Some of the cloud security experts and thought leaders took exception with the Rackspace/Mosso titled “Cloud Hosting is Secure for Take-off: Mosso Enables The Spreadsheet Store, an Online Merchant, to become PCI Compliant”, and they called out Rackspace/Mosso on their bold claim of being the first cloud provider to offer PCI compliancy. Craig Balding, an IT Security Practitioner and cloud expert, was the first blogger to point out in his blog article “What Does PCI Compliance in the Cloud Really Mean?”:
Mosso/Rackspace recently announced they have “PCI enabled” a Cloud Site’s customer that needed to accept online credit card payments in return for goods (i.e. a merchant).
However, the website hosted on Mosso’s Cloud, doesn’t actually receive, store, process, transmit any data that falls under the requirements of PCI.
Or to put it another way, its ‘compliance’ through not actually needing to be…
Craig goes on to say that Rackspace’s “PCI How To” document is just an “implementation of an age-old Internet architecture that involves redirecting customers wishing to pay for the contents of their online basket to an approved and compliant online payment gateway.”
Christopher Hoff, another cloud and security expert, also calls an objection to the aforementioned Rackspace/Mosso PCI hype by stating in his blog, “How To Be PCI Compliant in the Cloud…”, the following:
So after all of those lofty words relating to “…preparing the Cloud for…online transactions,” what you can decipher is that Mosso doesn’t seem to provide services to The Spreadsheet Store which are actually in scope for PCI in the first place!*
The Spreadsheet store redirects that functionality to a third party card processor!
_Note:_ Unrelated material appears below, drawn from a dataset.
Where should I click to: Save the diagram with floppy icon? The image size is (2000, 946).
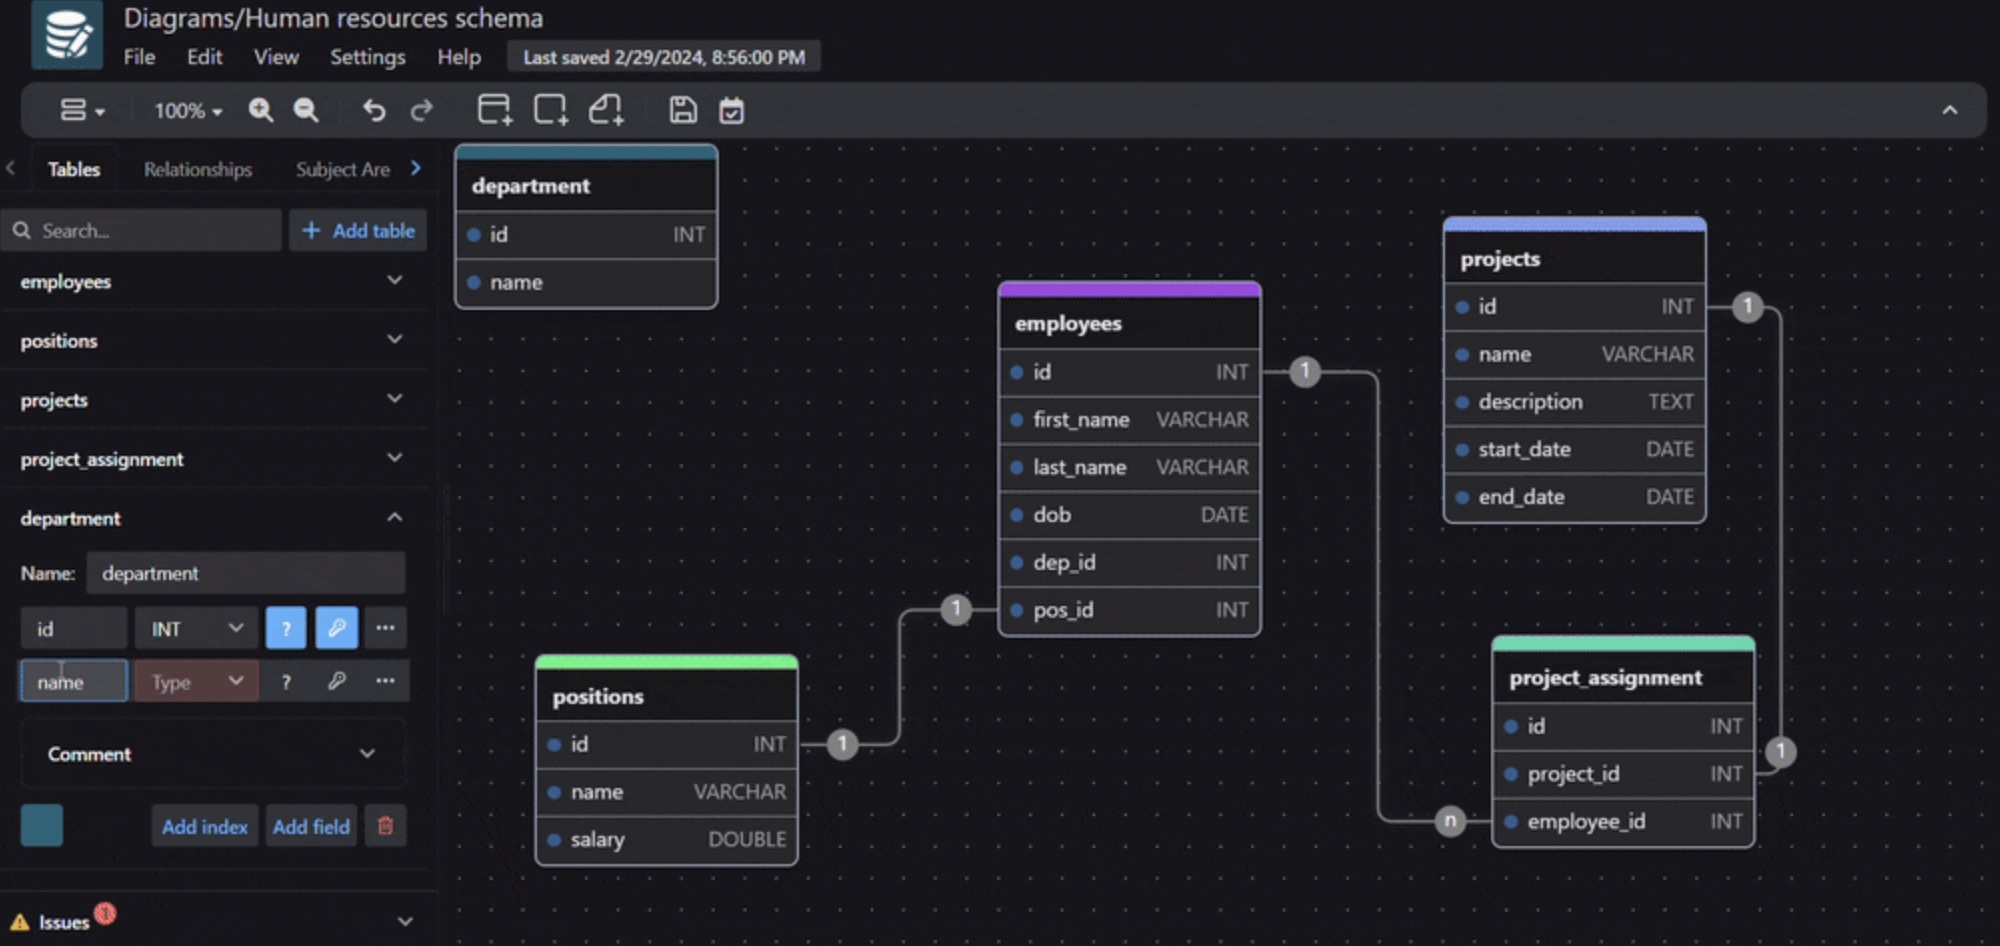pyautogui.click(x=683, y=110)
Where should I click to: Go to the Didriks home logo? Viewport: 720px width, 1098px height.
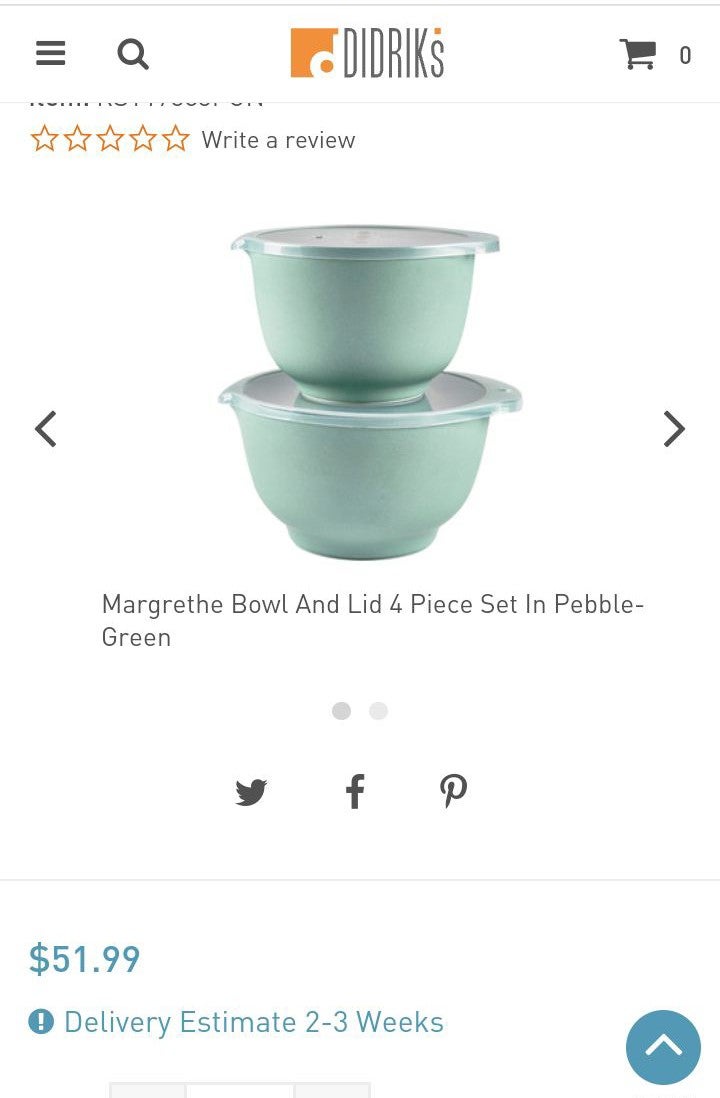pyautogui.click(x=367, y=53)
So what this really means is if you utilize a Cloud based offering and don’t traffic in data that is within PCI scope and instead re-direct/use someone else’s service to process and store credit card data, then it’s much easier to become PCI compliant. Um, duh.
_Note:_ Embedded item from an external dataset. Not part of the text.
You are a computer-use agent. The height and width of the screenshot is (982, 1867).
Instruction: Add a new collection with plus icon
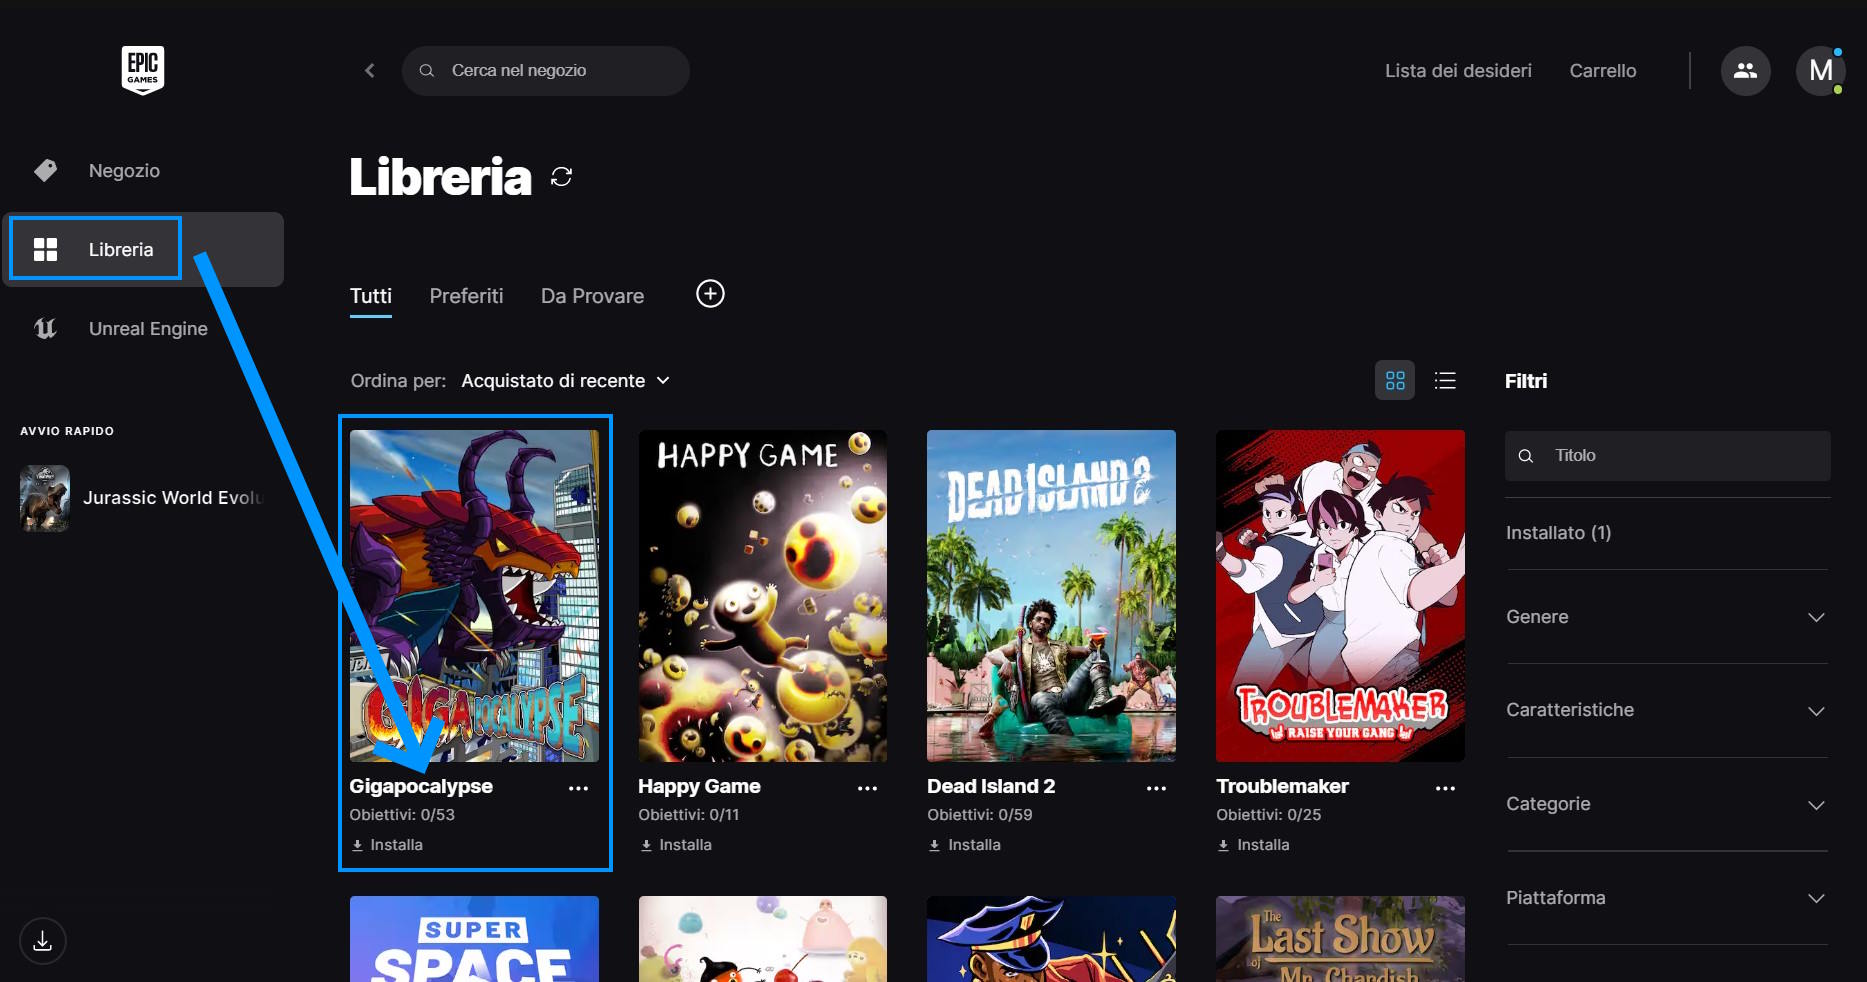pyautogui.click(x=710, y=294)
Ben Cherian of Ben Cherian’s blog, also goes on to refer to the Rackspace/Mosso antics as a trick when he states the following:
When I saw this, I wondered how it was possible, but as I read closer it became clear that it was just a trick! It seems that their “PCI-compliant” solution requires Mosso not to store any information that requires PCI compliance. Instead they offload the burden of compliance to a third-party payment gateway (Authorize.Net).
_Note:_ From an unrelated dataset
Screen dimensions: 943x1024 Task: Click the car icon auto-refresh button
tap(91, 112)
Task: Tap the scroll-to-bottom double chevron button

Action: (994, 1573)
However, keeping it real, Greg Hrncir the Director of Operations at Mosso shot back with the following comment on Craig’s blog:
The truth is that we are the first Cloud, that we know of, that enabled its Cloud customers to gain PCI compliance using multiple technologies. The future of Cloud technologies is full of these types of hybrid solutions that combine the best of both worlds. The goal for a customer and online merchant, is to get PCI compliance, not be purist in terms of technology. On line merchants want to leverage the Cloud for scaling, and this is a good way to do it by combining both worlds.
In summary, I think they were all right. Craig, Chris, and Ben were perfectly within bounds to call out the titled Rackspace/Mosso hype and in doing so they all did a brilliant job educating us all on what PCI really means in or outside of a cloud. However, Greg Hrncir, also points out that what Mosso did was a first-in movement and as a hybrid model they are setting the building blocks for otherwise roadblocked initiatives. In my opinion, what Rackspace has done is significant from a “cloud” industry standpoint; however, being “cloud” leaders they should have used a little bit more discretion in their announcement. With all the hype already associated with cloud computing it is important for the leaders in this space to keep the discussion a little bit grounded. However, this reminds me of an old friend of mine, that every time he would get into a fight he would stick his chin out and say “hit me”. In the Mosso/PCI debate it looks like Mosso got hit.